– Приезжай ко мне. Тут и поговорим, – заявил Бомж.
– Да какого хрена! – не выдержал Дима.
– А по дороге не забудь купить какой-нибудь дорогой иностранной бурды. Как обещал. Все!
Молохов поцеловал трубку, сплюнул в сторону и повернул сияющее лицо к Маме.
– Без дураков? – недоверчиво спросил редактор. – Это действительно настолько хорошо?
Дима пожал плечами и вскочил.
– Там видно будет. Чемодан свой я оставляю. Вернусь часика через два.

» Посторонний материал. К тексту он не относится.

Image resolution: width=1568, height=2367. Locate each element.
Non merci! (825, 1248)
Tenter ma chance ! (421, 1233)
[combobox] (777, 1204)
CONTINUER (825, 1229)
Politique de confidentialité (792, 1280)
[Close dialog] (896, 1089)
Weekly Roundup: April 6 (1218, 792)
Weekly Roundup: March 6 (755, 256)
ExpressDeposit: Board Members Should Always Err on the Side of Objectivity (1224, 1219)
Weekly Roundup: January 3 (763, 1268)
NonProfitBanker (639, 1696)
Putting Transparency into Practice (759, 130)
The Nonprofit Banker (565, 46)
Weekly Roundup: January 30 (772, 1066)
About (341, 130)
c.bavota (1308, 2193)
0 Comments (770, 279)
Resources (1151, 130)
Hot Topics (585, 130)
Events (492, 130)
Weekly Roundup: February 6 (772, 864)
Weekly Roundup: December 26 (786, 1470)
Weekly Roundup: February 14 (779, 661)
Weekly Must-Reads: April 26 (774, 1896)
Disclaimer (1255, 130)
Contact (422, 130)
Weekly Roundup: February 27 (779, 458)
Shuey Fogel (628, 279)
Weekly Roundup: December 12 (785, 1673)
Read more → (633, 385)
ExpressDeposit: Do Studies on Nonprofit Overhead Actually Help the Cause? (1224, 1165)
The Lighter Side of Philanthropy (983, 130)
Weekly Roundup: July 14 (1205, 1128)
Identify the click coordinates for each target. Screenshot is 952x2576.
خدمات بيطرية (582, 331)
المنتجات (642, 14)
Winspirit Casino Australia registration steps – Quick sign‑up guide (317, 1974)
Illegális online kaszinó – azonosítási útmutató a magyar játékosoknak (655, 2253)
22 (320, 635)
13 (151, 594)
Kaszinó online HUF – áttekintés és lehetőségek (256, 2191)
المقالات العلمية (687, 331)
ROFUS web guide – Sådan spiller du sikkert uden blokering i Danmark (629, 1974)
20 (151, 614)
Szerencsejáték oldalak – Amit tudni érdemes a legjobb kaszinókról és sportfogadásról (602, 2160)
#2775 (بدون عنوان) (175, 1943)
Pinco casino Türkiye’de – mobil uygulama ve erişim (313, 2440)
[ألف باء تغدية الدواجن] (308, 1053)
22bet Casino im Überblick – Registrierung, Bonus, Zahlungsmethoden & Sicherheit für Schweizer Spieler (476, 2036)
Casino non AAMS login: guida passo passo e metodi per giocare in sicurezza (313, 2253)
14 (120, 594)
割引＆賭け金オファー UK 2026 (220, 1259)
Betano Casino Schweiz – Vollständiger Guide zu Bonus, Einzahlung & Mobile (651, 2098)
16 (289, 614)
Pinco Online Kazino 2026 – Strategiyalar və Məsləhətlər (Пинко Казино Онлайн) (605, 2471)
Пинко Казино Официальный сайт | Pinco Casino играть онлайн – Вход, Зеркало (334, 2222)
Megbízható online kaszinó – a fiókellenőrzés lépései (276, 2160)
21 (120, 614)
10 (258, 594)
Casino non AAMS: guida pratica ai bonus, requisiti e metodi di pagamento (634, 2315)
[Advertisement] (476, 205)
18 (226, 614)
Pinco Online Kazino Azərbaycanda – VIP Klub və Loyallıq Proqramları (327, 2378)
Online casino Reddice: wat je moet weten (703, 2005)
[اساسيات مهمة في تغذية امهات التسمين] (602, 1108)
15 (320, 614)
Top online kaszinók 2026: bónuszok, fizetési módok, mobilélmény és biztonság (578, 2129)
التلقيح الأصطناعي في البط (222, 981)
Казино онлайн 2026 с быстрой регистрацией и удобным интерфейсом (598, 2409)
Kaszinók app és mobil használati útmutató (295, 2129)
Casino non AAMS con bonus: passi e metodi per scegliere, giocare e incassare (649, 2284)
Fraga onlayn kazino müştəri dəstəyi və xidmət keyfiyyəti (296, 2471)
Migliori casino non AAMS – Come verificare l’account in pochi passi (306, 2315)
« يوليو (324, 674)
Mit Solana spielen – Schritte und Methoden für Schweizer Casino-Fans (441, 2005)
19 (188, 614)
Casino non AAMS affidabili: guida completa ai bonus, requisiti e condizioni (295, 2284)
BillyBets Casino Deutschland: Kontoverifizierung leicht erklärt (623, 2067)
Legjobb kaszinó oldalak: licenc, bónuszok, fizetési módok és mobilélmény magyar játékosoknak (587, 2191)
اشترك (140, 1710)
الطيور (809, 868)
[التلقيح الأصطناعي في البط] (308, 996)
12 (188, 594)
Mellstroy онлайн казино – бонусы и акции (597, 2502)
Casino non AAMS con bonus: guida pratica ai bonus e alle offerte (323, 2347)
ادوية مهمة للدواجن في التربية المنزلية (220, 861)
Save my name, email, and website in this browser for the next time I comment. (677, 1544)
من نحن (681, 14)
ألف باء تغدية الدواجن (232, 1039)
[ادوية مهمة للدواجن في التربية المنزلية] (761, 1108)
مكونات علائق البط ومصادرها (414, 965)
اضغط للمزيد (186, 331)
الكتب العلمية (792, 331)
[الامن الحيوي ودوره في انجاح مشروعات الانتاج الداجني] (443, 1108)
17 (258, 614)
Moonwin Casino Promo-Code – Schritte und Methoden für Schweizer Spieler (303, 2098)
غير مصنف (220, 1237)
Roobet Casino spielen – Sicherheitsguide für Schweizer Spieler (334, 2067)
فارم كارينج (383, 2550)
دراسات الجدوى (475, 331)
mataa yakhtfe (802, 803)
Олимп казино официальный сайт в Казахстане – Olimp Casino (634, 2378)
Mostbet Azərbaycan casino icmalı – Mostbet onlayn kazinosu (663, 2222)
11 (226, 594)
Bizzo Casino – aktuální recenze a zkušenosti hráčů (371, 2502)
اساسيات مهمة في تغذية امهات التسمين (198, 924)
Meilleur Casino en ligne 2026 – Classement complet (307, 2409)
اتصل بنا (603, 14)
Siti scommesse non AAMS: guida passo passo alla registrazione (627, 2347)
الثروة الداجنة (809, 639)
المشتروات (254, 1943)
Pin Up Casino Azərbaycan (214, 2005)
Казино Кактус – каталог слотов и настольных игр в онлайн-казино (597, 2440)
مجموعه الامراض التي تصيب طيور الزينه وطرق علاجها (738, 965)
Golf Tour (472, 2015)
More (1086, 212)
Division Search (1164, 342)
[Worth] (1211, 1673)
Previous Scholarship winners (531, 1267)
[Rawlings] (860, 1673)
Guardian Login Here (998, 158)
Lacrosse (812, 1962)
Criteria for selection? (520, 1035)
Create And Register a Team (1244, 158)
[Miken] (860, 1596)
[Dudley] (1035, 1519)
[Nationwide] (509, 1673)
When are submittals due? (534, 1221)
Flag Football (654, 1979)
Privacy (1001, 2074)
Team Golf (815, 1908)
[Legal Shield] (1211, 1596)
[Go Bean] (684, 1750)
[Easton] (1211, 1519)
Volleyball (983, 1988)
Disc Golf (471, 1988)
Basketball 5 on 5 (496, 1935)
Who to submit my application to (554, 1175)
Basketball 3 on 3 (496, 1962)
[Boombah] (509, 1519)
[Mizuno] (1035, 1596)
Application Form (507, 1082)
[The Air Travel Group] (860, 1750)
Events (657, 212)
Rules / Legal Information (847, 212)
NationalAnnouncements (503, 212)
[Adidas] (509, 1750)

Не слушая несущихся вдогонку криков редактора, Молохов выскочил за дверь, на ходу застегивая куртку. «Вечерний звон» не так давно разместился в новом офисе, находившемся на 12 этаже здания, принадлежавшего какому-то банку. Лифт только что подошел. Дима скользнул в просторную кабину вслед за двумя молоденькими девушками, оживленно беседующими о достоинствах какого-то нового ресторана. На мгновение прервав разговор, девушки оценивающе посмотрели на несколько сутуловатого, но в общем-то довольно привлекательного темноволосого самца, с резкими чертами лица, каждая клеточка которого, как казалось, находится в постоянном движении. Осмотр продолжался пару секунд, после чего разговор о ресторане возобновился. Самец временно недоступен. Весь в делах. Забившись в угол, Молохов, не в силах совладать со старой привычкой, украдкой сунул руку в карман и бросил мимолетный взгляд на краешек нечеткой фотографии, которая вскоре станет одной из многих, благодаря искусству Бомжа. На ней был виден лежащий человек, голова которого разбилась о бордюр. Левой кисти у мертвого не было, вместо нее рука заканчивалась длинным клинком.
* * *
В то время, когда Молохов лишь только начал писать обещанную к понедельнику статью, на другом конце города толстая пачка газет с шуршанием упала на продавленное сидение кресла с потертой цветастой обивкой. Вокруг царила темнота, но того, кто принес газеты она, кажется, не смущала. Он опустился на пол и протянул руку за первым номером, с глянцево-коричневыми буквами «Бульварный листок» на лицевой странице. Несколько минут ничего не было слышно, кроме шелеста переворачиваемых листов с полуголыми девчонками, растерзанными трупами и «звездными» лицами. Тускло светящийся взгляд читающего медленно перебегал с одной строчки на другую. Лишь после самого тщательного просмотра «Бульварный» отлетел в сторону, а сидящий потянулся за второй газетой в пачке, тоже оказавшейся славным представителем «желтой прессы».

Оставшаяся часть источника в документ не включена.